Carlton bookseller joins new chapter to entice readers amid lockdowns

Carlton bookseller joins new chapter to entice readers amid lockdowns
Brendan Rees

Like many booksellers, Mark Rubbo of Readings bookshop in Carlton has found it tough to attract new customers amid repeated lockdowns.

But through a new program called Melbourne City Reads he hoped readers of all kinds would be back through his doors in droves once the lockdown ended.

His shop, along with Hill of Content bookshop in Bourke St, Mary Martin Southbank and Queen Victoria Market, North Melbourne Books, The Paperback Bookshop, Readings Carlton, and Readings State Library (which is temporarily closed), will showcase a different book each month with a 25 per cent discount on the cover price.   

The program began in August with bookshops promoting and selling Joys of Real Life, a first novel by Allee Richards. This month In Moonland by Melbourne author Miles Allinson will be on offer, followed by Wild Abandon by Emily Bitto, and in November Maxine Beneba Clarke’s collection of poems, How Decent Folk Behave.

Mr Rubbo welcomed Melbourne City Reads, saying his stores across inner-city Melbourne had so far sold 400 copies of Small Joys of Real Life.

“By banding together, the Melbourne City Reads bookshops hope to encourage our city’s passionate readers to revisit their local bookshop and purchase books by local writers, celebrating the literary culture that I firmly believe to be one of the richest in the world,” he said.

“The protracted lockdowns and the depopulation of city offices has had a terrible impact on bookshops in the City of Melbourne area.”

He added revenue at his Lygon St shop was 70 per cent down on normal trade with his State Library bookshop having “totally closed” until the lockdown ended.

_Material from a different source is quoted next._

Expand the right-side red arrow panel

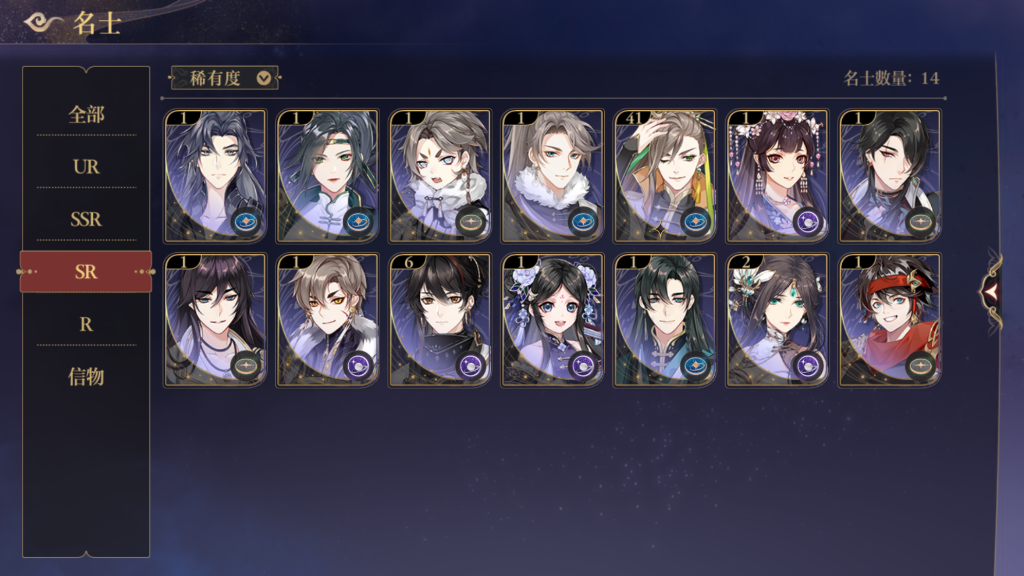point(991,292)
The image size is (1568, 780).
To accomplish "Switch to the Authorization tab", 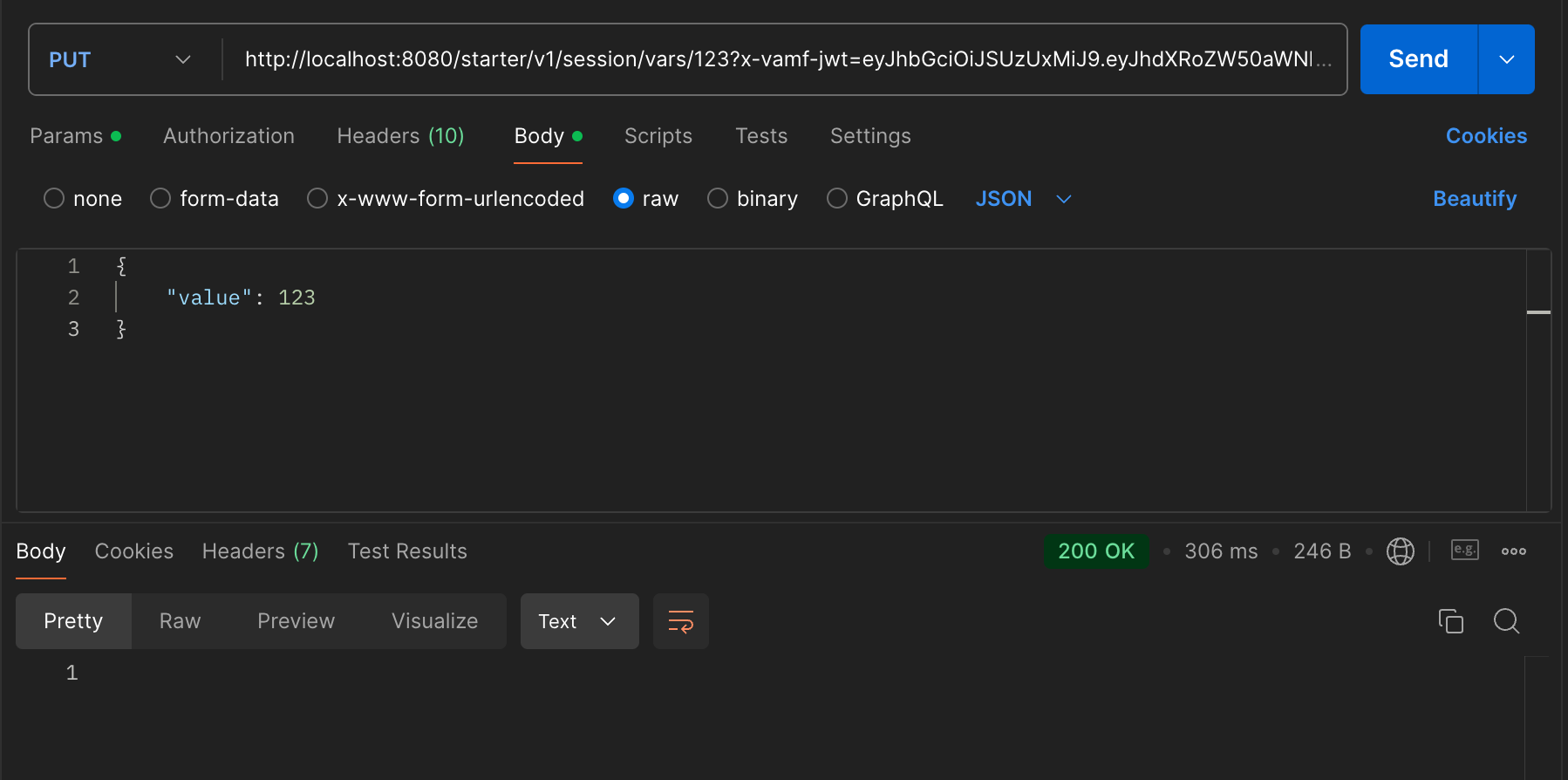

“Click-and-collect and phone orders keep us occupied. It’s a weird place to be in at the moment.”

Miles Allinson told Inner City News he felt “pretty chuffed” that his novel had been chosen after his initial face-to-face launch was cancelled. “It’s a big honour,” he said, adding the promotion will “make some difference”. 

“There’s never been a more important time to support bookshops … they’re such precious places, a soul of a city in some ways.”

In describing his novel, In Moonland, which took him six years to complete, Mr Allinson said, “It’s a book that goes from the 1970s through to the new future so it looks at the relationship between generations and the way the memory works across time”.

“Sometimes we don’t get a choice about what we remember and sometimes memories continue to reverberate across generations in terms of inherited trauma, for instance.”

His book also explores “the question of spiritual experience and how you integrate that into your ordinary life”.

Mr Allinson said while the lockdown had been “frustrating at the moment” it meant valuable time with his young daughter while also an opportunity to write a children’s book as well as “a plan for another novel”.  

City of Melbourne Lord Mayor Sally Capp encouraged everyone to “celebrate their inner bookworm” through the new program. 

“Melbourne’s bookshops are just as much a part of our culture as our laneways and restaurants,” she said. 

“They offer endless entertainment and knowledge while shining a light on Melburnian writers and stories set in our marvellous city.” •

Caption: Mark Rubbo of Readings Carlton with Melbourne author Miles Allinson (right) promoting his new book, In Moonland.